Sam's mind suddenly replayed the evil man's words: show her what I expect tonight. Fear filled her body from the feet up. Melvin and Henry had been bad. This was going to make her want them back.
José shoved her into a large, lopsided tent. When he followed her in, closing the flap, Sam's eyes glazed over with terror.
3
The second she was able to move, Samantha forced herself to her feet and began searching for a weapon, ignoring the blood that dripped from her mouth, her nose, and down her bruised thighs. Longing for a shot of antifreeze to calm her nerves and take the edge off the deep, familiar ache low in her guts, Sam kept looking even though the tent held only piles of reeking garbage.
Her attacker had chained her ankle to the tent pole like a dog, the cold metal a horrid reminder of her weeks in captivity with Melvin and Henry, and her heart was blazing with determination to get away. Now. Tonight. They would be expecting it, but wouldn't think she'd kill to escape. They didn't know what she was capable of!
Stomach aching, Samantha edged to the flap and slowly lifted a tiny corner to peer out, eyes moving quickly over the men, who appeared unhealthy with cold sores, coughs, and noses that were wiped on filthy shirt sleeves. They were an ugly group of hardened killers, bruised faces and clothes still streaked with innocent blood that drew insects. Sam instantly hated the penny-sized snapping flies she could see swarming over the filthy camp, but thought it was fitting the mutations were here, in this place of abominations.

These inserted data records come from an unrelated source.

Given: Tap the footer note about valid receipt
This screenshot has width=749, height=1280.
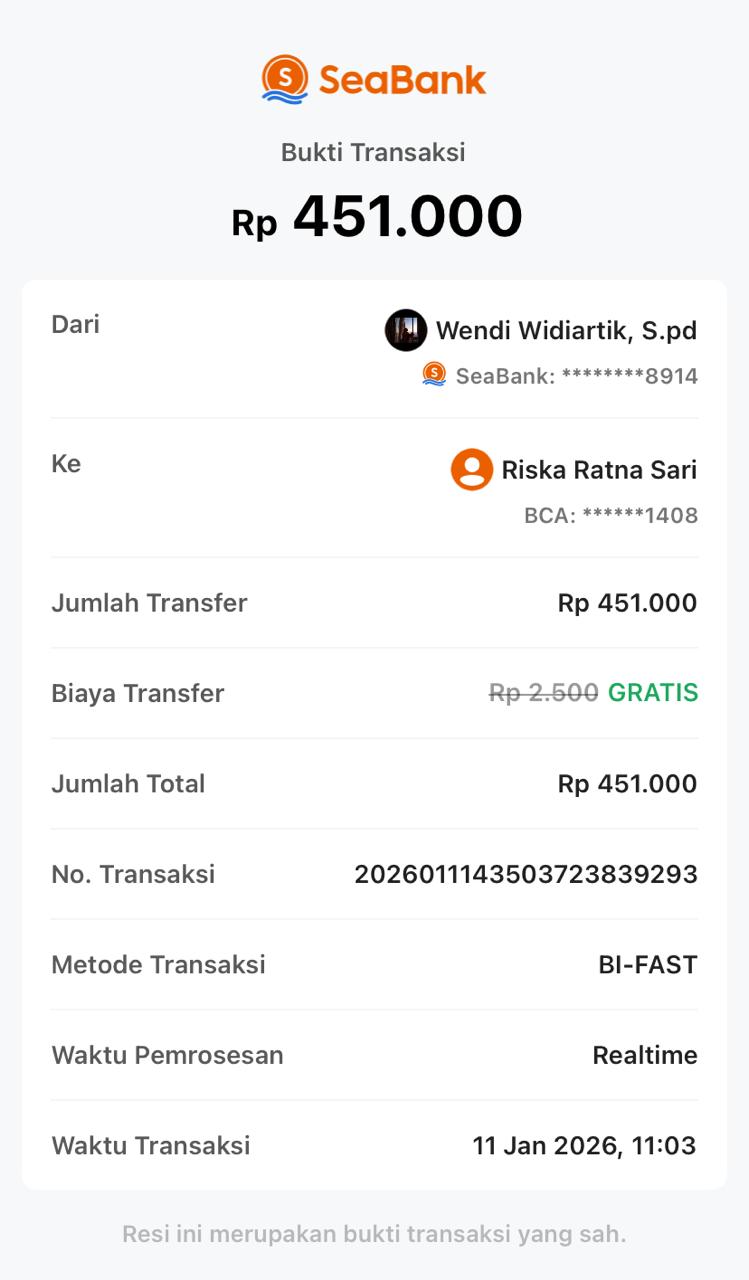Looking at the screenshot, I should [x=374, y=1234].
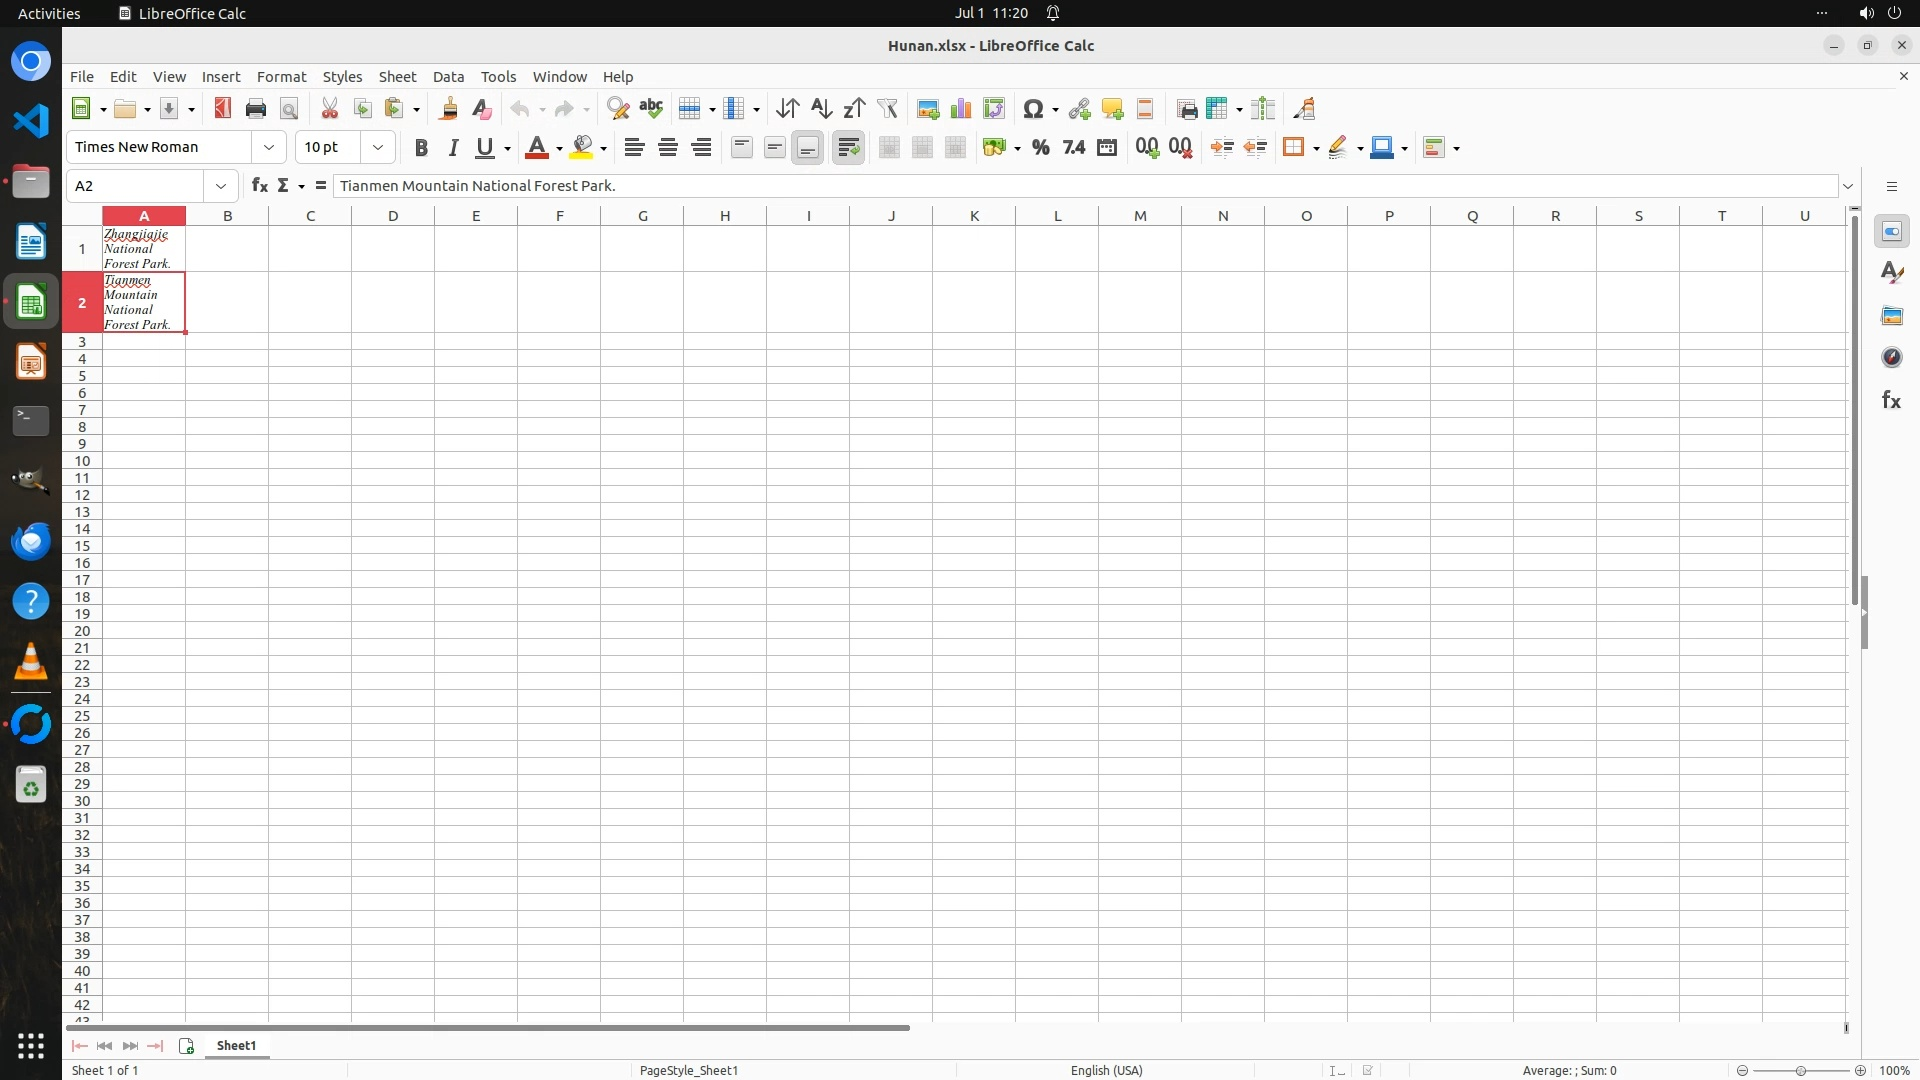Open the font size dropdown
The height and width of the screenshot is (1080, 1920).
click(378, 148)
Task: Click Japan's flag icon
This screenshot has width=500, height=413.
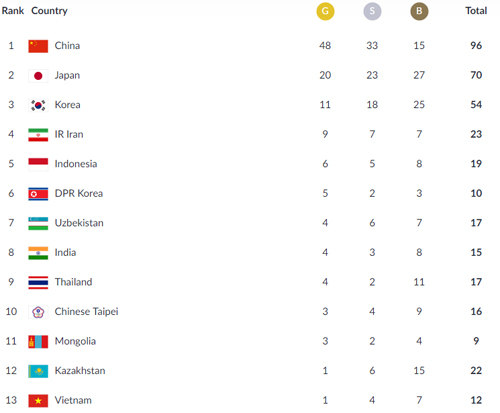Action: [x=38, y=76]
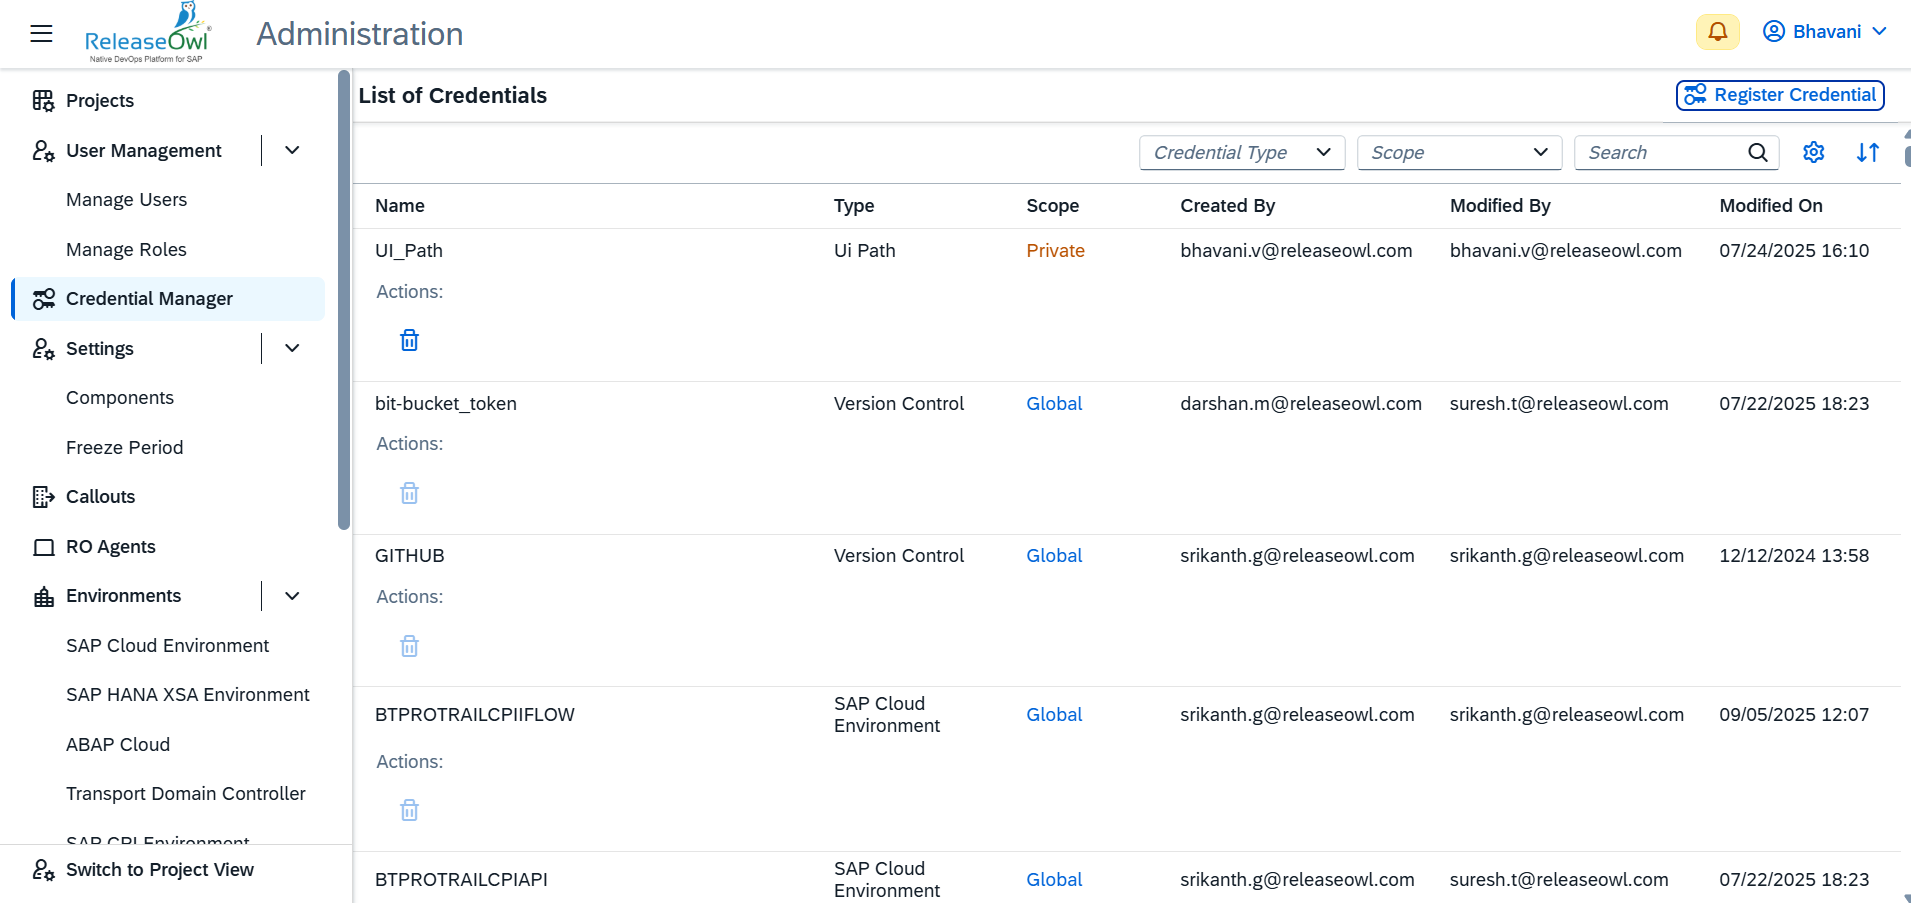Click the search magnifier icon
This screenshot has height=903, width=1911.
tap(1757, 153)
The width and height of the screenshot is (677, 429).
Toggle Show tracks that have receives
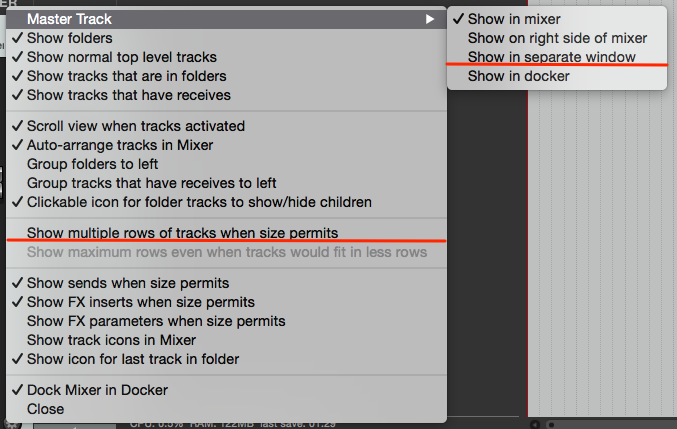coord(128,95)
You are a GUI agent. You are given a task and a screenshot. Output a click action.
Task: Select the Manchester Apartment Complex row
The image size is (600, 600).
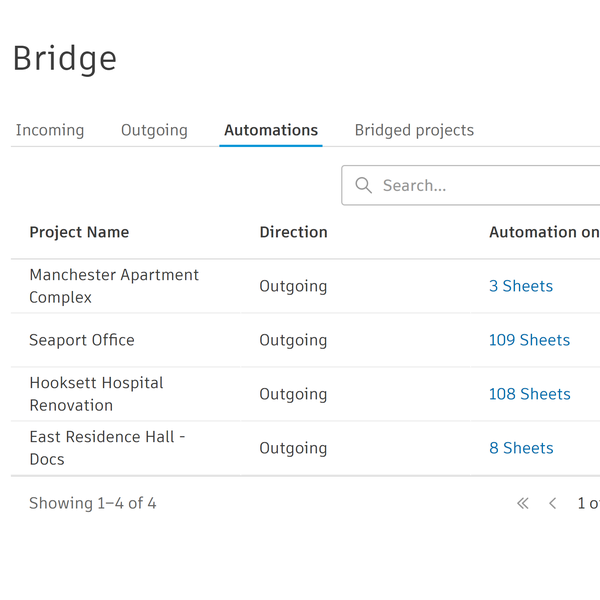click(x=114, y=286)
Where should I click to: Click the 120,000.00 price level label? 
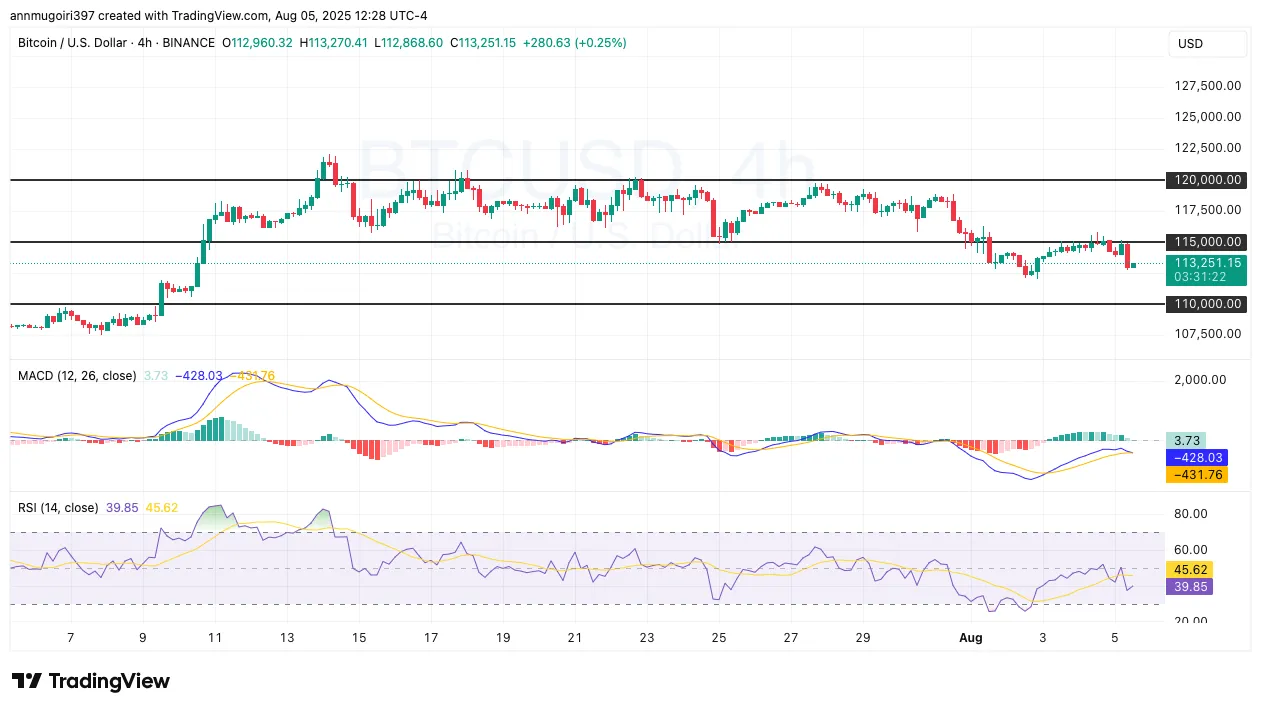point(1205,180)
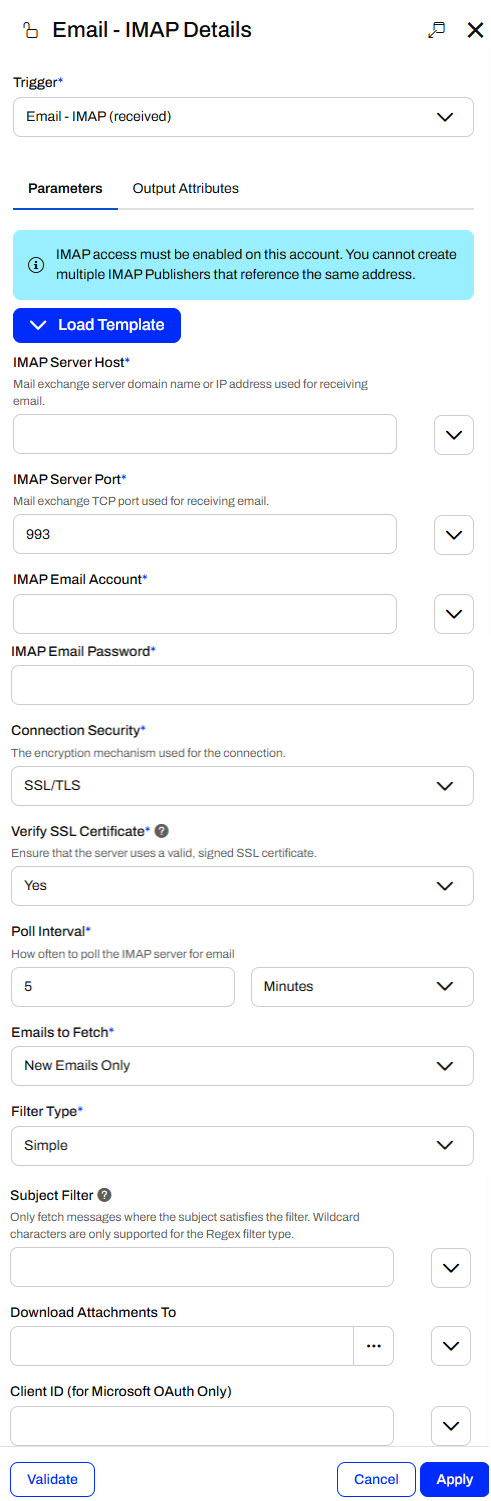The image size is (491, 1501).
Task: Select the Parameters tab
Action: tap(65, 188)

What she could see of the town around them offered no hope either. Rusting Army trucks rammed through the gates of a charred warehouse, block after block of damaged, destroyed, burnt homes, and bodies, rotting openly. This place had been gone before the Slavers, and Sam cursed herself for being caught off guard. She should have known there was trouble coming by the way the rescue party had been so well-armed and alert. It had taken her days to figure out how to charge up the CB System, and after finally succeeding, she'd fallen asleep in front of the radio, and hadn't heard the Slaver's engines over the wind or her own bad dreams.
Samantha shivered as the noise levels increased - cries, gunfire, barking, and shouts. All the men she could see from her tiny peephole were Mexican, most dark and fearsome in their blood-tacked leggings and long shirts. Help would not come from the town or any of these men. What about the females here? There were none in sight. As she started to raise the flap higher, instinct took over, and she ducked as a big boot slammed into the tent where her head had been.